== The records ==

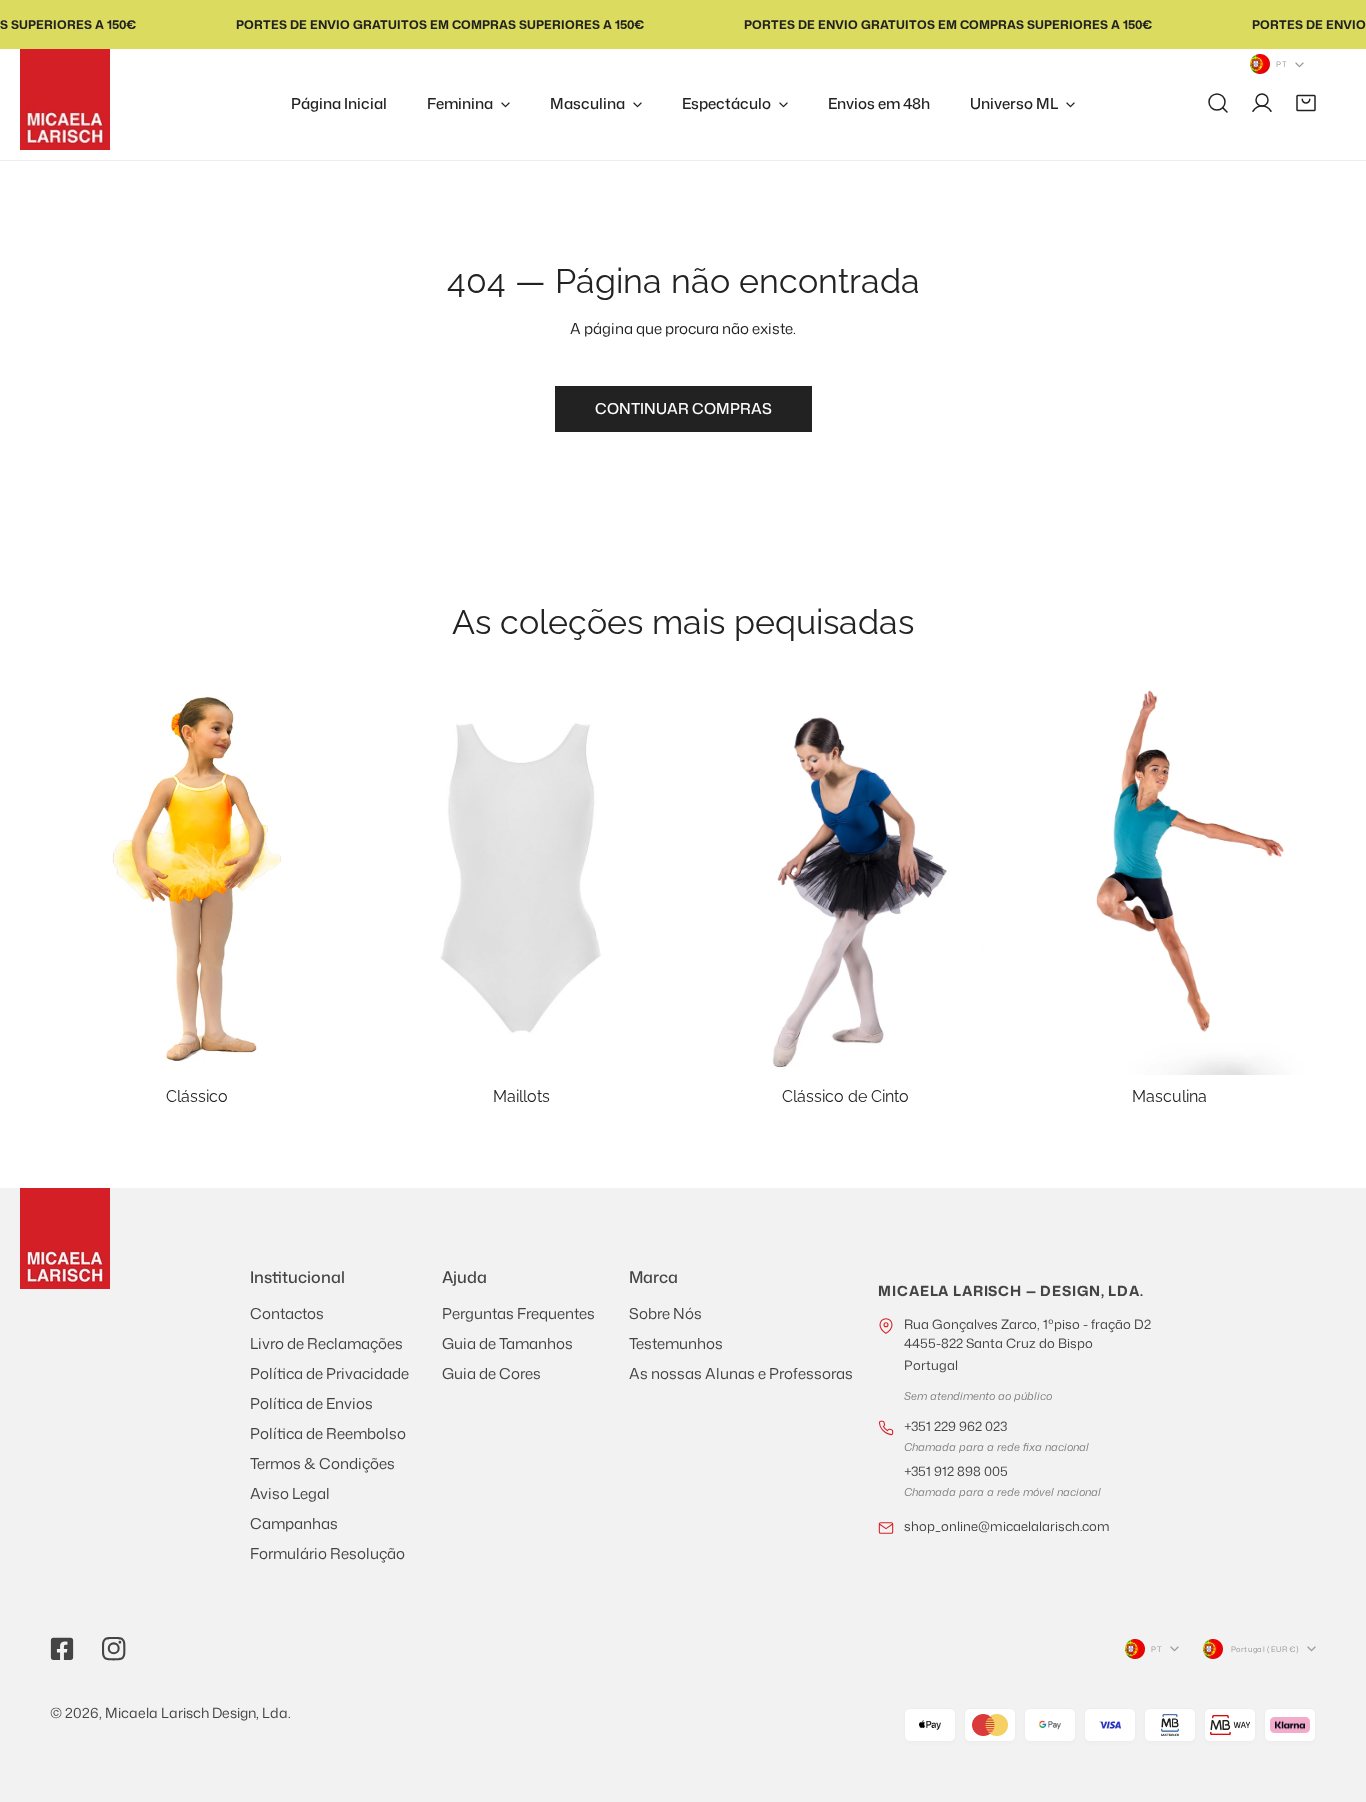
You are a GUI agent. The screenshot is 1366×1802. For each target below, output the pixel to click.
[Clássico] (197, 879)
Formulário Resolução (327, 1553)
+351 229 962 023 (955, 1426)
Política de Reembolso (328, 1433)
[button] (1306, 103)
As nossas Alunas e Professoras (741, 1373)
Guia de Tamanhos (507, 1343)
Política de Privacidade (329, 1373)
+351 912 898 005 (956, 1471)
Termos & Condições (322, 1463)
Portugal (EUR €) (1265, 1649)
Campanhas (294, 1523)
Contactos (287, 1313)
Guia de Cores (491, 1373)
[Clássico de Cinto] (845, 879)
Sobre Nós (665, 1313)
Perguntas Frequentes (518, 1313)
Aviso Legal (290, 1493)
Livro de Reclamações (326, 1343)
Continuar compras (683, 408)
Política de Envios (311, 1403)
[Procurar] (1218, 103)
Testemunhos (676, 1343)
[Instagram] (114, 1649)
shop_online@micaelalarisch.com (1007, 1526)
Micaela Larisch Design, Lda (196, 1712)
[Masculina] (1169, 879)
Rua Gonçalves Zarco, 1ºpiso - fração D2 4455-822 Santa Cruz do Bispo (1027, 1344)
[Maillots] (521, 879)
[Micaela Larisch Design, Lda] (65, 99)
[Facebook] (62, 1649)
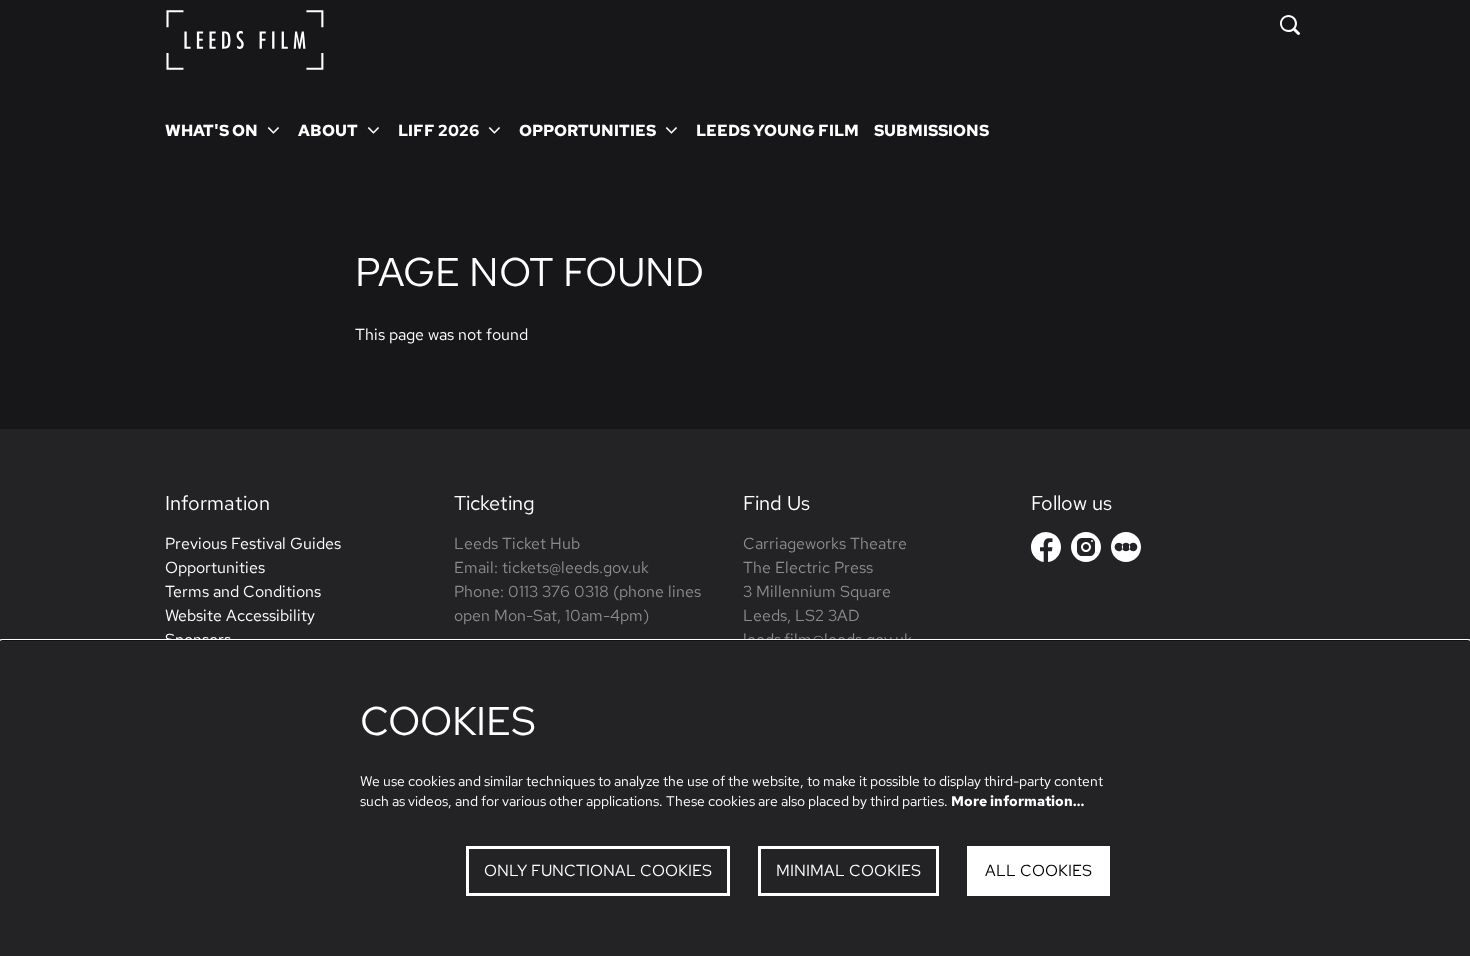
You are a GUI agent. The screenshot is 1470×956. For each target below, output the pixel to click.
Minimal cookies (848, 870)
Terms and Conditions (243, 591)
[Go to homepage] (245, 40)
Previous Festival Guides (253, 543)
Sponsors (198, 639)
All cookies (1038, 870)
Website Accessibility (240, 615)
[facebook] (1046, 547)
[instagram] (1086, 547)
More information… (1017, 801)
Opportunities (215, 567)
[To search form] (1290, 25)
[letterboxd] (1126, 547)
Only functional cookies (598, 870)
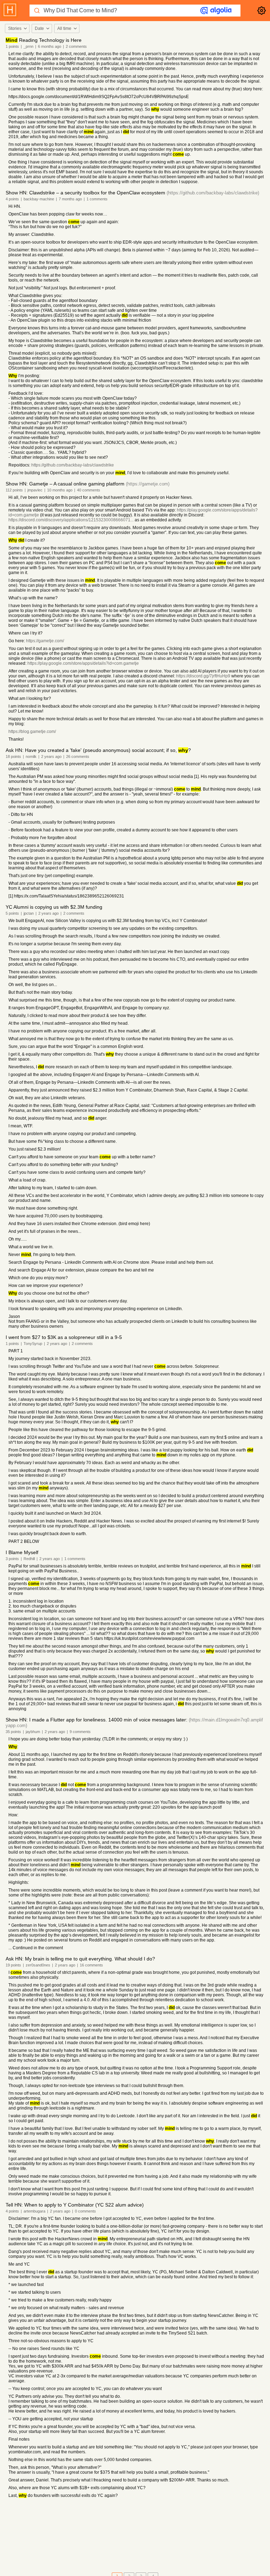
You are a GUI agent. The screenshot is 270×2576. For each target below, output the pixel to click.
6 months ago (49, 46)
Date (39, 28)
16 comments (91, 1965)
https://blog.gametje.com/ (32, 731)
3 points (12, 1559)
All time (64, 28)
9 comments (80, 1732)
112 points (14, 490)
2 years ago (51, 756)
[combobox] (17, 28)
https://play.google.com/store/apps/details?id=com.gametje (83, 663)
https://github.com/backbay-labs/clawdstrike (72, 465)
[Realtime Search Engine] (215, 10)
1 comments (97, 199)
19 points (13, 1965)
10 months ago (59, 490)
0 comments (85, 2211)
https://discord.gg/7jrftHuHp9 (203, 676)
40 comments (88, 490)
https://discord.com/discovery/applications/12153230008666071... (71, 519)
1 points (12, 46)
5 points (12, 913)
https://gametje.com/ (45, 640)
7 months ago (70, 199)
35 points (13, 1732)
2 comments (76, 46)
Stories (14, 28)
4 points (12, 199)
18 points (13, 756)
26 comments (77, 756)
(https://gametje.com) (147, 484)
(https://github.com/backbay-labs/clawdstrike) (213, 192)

===

What you are asked to do: Copy the listing verbatim, omitting images.

Result of this task:
You are a GUI agent. The screenshot is 1366×1802. For each target below, output the pixel to click.
[Clássico] (197, 879)
Formulário Resolução (327, 1553)
+351 229 962 023 (955, 1426)
Política de Reembolso (328, 1433)
[button] (1306, 103)
As nossas Alunas e Professoras (741, 1373)
Guia de Tamanhos (507, 1343)
Política de Privacidade (329, 1373)
+351 912 898 005 (956, 1471)
Termos & Condições (322, 1463)
Portugal (EUR €) (1265, 1649)
Campanhas (294, 1523)
Contactos (287, 1313)
Guia de Cores (491, 1373)
[Clássico de Cinto] (845, 879)
Sobre Nós (665, 1313)
Perguntas Frequentes (518, 1313)
Aviso Legal (290, 1493)
Livro de Reclamações (326, 1343)
Continuar compras (683, 408)
Política de Envios (311, 1403)
[Procurar] (1218, 103)
Testemunhos (676, 1343)
[Instagram] (114, 1649)
shop_online@micaelalarisch.com (1007, 1526)
Micaela Larisch Design, Lda (196, 1712)
[Masculina] (1169, 879)
Rua Gonçalves Zarco, 1ºpiso - fração D2 4455-822 Santa Cruz do Bispo (1027, 1344)
[Maillots] (521, 879)
[Micaela Larisch Design, Lda] (65, 99)
[Facebook] (62, 1649)
You are a GUI agent. The screenshot is 1470×956. For each target below, output the pixel to click.
Minimal cookies (848, 870)
Terms and Conditions (243, 591)
[Go to homepage] (245, 40)
Previous Festival Guides (253, 543)
Sponsors (198, 639)
All cookies (1038, 870)
Website Accessibility (240, 615)
[facebook] (1046, 547)
[instagram] (1086, 547)
More information… (1017, 801)
Opportunities (215, 567)
[To search form] (1290, 25)
[letterboxd] (1126, 547)
Only functional cookies (598, 870)
You are a GUI agent. The screenshot is 270×2576. For each target below, output the pixel to click.
6 months ago (49, 46)
Date (39, 28)
16 comments (91, 1965)
https://blog.gametje.com/ (32, 731)
3 points (12, 1559)
All time (64, 28)
9 comments (80, 1732)
112 points (14, 490)
2 years ago (51, 756)
[combobox] (17, 28)
https://play.google.com/store/apps/details?id=com.gametje (83, 663)
https://github.com/backbay-labs/clawdstrike (72, 465)
[Realtime Search Engine] (215, 10)
1 comments (97, 199)
19 points (13, 1965)
10 months ago (59, 490)
0 comments (85, 2211)
https://discord.gg/7jrftHuHp9 (203, 676)
40 comments (88, 490)
https://discord.com/discovery/applications/12153230008666071... (71, 519)
1 points (12, 46)
5 points (12, 913)
https://gametje.com/ (45, 640)
7 months ago (70, 199)
35 points (13, 1732)
2 comments (76, 46)
Stories (14, 28)
4 points (12, 199)
18 points (13, 756)
26 comments (77, 756)
(https://gametje.com) (147, 484)
(https://github.com/backbay-labs/clawdstrike) (213, 192)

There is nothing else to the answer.